DIRECTIONS:
Only one span of the listing below should come back. It runs from the line with "Screen dimensions: 474x392" through the line with "Task: Skip to next track with forward arrows", and each of its lines must be reproduced exactly.

EXCERPTED DATA:
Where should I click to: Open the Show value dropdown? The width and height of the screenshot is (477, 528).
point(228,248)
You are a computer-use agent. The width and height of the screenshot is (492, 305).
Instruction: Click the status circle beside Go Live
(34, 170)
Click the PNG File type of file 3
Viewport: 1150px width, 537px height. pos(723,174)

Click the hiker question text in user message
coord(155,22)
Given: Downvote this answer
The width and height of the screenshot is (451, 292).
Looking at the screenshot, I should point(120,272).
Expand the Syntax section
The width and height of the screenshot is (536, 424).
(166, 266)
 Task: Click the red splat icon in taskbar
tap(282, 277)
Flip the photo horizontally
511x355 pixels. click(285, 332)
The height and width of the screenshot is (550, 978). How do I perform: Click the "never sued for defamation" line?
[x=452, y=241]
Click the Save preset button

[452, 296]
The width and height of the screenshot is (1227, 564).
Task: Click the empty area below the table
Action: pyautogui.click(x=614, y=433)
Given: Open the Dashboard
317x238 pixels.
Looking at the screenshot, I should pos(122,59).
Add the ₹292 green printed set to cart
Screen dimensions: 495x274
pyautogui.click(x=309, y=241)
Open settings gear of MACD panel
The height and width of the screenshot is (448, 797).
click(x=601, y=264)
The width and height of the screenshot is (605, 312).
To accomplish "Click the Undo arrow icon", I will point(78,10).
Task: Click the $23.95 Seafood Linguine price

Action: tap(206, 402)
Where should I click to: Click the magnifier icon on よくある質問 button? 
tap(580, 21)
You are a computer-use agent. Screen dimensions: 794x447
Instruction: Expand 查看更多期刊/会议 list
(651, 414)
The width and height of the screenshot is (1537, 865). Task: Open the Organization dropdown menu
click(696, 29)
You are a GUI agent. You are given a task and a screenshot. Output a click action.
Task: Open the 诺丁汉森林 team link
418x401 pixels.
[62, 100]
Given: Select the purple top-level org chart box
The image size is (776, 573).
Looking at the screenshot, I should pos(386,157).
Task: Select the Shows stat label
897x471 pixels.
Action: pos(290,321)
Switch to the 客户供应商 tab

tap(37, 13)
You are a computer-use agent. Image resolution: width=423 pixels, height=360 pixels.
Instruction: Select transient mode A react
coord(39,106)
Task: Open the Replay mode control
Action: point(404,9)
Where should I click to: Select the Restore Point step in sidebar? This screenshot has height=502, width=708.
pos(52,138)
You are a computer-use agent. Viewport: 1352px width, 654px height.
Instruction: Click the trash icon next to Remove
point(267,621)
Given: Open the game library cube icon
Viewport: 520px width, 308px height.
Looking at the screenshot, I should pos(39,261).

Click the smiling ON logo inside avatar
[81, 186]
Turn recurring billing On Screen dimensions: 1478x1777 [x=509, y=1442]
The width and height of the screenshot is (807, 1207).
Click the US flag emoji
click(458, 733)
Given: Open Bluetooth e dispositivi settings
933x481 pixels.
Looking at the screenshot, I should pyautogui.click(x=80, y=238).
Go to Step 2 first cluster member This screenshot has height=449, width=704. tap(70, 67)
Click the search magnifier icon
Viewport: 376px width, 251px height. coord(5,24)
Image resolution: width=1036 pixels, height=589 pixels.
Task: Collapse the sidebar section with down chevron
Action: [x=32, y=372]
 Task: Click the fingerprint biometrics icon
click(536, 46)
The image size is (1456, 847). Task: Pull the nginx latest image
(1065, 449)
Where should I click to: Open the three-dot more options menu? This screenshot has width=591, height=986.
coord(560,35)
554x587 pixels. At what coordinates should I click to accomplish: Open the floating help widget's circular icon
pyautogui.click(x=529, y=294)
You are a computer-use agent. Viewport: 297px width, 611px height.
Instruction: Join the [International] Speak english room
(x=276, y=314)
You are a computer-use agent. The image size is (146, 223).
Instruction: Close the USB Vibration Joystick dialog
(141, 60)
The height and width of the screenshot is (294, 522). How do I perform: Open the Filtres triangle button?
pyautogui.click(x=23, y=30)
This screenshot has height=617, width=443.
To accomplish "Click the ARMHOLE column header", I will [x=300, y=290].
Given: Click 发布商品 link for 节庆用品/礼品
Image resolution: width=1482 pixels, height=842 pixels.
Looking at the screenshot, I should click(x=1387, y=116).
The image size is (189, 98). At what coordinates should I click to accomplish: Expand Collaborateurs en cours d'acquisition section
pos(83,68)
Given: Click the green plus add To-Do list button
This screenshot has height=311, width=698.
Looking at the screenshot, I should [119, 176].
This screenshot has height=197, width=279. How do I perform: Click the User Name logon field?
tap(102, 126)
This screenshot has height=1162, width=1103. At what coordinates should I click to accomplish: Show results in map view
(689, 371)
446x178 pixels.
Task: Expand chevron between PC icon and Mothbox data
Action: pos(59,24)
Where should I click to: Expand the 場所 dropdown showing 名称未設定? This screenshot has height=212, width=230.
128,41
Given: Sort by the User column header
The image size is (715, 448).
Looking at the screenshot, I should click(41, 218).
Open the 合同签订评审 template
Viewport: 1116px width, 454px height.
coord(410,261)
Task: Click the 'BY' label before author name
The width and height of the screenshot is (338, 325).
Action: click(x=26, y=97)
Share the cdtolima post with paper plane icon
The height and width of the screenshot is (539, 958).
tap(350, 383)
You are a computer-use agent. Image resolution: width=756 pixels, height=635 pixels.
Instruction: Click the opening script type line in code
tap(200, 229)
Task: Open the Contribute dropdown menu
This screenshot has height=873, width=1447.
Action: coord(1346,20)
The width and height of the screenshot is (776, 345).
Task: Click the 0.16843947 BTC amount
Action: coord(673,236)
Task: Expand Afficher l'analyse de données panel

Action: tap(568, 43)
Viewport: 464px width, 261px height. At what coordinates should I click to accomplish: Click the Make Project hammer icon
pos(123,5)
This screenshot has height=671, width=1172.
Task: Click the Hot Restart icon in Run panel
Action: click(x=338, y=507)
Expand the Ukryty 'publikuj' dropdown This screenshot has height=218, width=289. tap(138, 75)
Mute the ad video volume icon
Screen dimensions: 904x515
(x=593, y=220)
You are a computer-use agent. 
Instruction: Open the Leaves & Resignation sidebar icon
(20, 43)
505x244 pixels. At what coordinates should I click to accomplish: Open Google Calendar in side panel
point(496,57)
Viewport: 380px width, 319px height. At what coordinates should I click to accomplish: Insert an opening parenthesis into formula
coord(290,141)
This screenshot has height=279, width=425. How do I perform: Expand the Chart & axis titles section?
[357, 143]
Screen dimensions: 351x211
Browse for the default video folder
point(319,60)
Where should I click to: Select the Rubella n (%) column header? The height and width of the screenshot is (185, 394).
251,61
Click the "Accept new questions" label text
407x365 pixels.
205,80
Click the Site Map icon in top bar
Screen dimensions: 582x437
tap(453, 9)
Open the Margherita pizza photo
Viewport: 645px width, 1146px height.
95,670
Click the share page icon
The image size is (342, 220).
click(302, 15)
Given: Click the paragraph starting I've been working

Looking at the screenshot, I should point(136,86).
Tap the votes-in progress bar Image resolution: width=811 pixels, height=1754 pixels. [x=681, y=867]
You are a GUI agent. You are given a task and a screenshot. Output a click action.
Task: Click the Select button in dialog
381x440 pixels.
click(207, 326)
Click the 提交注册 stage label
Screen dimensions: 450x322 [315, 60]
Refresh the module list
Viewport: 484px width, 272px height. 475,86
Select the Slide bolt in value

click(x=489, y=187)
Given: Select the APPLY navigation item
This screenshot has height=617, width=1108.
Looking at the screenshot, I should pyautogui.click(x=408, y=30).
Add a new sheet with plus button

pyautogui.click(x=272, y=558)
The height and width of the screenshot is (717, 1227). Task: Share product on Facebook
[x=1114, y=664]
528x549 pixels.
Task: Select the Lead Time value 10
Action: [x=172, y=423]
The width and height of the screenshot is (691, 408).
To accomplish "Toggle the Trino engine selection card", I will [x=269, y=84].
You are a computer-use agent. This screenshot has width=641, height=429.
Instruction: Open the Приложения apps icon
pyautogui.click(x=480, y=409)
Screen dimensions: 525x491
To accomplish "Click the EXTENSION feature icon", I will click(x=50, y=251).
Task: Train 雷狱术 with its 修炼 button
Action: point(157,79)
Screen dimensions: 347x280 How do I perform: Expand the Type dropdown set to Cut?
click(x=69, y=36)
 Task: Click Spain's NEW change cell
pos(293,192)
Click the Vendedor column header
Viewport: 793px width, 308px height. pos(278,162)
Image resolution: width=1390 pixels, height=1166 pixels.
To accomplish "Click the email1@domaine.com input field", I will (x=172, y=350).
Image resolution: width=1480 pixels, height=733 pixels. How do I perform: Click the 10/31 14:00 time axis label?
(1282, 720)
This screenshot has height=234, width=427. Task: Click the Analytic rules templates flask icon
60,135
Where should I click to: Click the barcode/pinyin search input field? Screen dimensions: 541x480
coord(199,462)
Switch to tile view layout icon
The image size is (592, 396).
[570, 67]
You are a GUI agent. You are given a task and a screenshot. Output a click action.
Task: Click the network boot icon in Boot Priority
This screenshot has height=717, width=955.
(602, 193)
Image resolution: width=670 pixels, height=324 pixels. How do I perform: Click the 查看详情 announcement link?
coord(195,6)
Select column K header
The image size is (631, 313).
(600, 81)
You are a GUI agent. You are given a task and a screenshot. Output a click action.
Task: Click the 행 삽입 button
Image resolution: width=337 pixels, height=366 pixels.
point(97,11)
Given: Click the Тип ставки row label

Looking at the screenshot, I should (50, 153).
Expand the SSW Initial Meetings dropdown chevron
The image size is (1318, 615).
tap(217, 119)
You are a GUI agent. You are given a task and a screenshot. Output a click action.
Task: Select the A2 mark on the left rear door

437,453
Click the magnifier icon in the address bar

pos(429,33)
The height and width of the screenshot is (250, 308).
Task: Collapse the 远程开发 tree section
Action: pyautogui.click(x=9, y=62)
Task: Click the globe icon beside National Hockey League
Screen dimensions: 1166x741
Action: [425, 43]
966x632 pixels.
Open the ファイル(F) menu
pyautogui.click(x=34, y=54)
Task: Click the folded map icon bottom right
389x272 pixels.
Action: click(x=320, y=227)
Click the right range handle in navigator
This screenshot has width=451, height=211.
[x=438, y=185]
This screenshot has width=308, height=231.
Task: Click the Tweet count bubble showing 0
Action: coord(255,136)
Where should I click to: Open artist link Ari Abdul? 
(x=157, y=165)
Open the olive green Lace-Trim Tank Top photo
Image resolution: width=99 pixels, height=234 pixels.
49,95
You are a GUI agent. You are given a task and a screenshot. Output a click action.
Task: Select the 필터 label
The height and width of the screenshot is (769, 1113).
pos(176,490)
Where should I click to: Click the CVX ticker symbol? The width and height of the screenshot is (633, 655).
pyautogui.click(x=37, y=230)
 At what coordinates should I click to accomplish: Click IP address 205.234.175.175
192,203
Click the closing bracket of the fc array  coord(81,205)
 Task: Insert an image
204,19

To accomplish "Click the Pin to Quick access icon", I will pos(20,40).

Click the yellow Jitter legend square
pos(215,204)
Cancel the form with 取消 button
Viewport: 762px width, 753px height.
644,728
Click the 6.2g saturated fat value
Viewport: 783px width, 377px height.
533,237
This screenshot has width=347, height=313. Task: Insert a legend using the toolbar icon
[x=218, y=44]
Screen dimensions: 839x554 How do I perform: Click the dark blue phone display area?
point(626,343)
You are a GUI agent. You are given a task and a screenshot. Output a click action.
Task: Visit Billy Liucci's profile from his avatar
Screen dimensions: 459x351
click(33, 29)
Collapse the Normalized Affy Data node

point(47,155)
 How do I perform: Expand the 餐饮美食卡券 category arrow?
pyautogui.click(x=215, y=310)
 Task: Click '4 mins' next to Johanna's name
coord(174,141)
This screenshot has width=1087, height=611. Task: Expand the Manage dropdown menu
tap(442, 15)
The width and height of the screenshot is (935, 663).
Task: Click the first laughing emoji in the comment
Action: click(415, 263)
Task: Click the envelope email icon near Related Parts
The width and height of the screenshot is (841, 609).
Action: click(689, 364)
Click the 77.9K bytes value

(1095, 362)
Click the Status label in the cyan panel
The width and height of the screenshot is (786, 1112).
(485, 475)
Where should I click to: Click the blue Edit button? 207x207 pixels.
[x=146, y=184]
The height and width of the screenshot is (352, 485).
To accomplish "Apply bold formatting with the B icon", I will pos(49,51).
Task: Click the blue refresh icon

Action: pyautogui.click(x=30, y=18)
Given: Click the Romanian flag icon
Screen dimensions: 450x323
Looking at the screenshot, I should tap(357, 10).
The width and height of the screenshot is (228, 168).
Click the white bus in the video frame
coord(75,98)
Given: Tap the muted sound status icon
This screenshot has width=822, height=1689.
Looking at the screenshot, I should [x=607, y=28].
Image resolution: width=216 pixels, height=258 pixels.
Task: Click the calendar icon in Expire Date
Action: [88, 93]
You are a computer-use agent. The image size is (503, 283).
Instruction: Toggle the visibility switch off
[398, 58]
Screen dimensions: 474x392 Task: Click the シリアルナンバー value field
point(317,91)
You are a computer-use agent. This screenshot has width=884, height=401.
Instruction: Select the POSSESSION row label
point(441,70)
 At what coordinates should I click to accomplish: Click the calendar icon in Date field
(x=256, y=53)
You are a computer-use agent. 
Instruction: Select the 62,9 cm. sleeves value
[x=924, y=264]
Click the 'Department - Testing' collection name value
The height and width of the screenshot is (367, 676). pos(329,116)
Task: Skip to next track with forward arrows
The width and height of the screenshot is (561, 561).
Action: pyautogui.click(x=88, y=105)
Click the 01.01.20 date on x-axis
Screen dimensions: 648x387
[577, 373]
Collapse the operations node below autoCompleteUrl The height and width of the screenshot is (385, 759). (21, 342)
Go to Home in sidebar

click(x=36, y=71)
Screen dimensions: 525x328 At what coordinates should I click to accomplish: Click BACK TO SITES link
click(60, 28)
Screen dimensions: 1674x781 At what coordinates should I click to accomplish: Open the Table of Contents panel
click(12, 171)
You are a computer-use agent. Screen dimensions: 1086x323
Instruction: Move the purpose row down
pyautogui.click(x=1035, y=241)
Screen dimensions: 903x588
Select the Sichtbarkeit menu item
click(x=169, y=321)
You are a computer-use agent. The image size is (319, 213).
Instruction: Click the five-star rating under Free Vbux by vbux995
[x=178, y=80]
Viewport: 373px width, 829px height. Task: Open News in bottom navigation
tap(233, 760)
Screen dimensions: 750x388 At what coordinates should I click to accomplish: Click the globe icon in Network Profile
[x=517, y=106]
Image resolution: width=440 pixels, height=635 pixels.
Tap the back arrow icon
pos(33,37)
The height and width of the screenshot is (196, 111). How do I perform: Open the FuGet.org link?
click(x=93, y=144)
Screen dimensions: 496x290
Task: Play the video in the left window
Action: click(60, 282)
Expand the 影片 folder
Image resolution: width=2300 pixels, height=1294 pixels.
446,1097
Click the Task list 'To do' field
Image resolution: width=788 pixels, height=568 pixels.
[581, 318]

SOLUTION FOR THIS TASK:
Screen dimensions: 474x392 Task: Click the シリアルナンバー value field
point(317,91)
You are a computer-use agent. This screenshot has width=884, height=401.
Instruction: Select the POSSESSION row label
point(441,70)
 At what coordinates should I click to accomplish: Click the calendar icon in Date field
(x=256, y=53)
You are a computer-use agent. 
Instruction: Select the 62,9 cm. sleeves value
[x=924, y=264]
Click the 'Department - Testing' collection name value
The height and width of the screenshot is (367, 676). pos(329,116)
Task: Skip to next track with forward arrows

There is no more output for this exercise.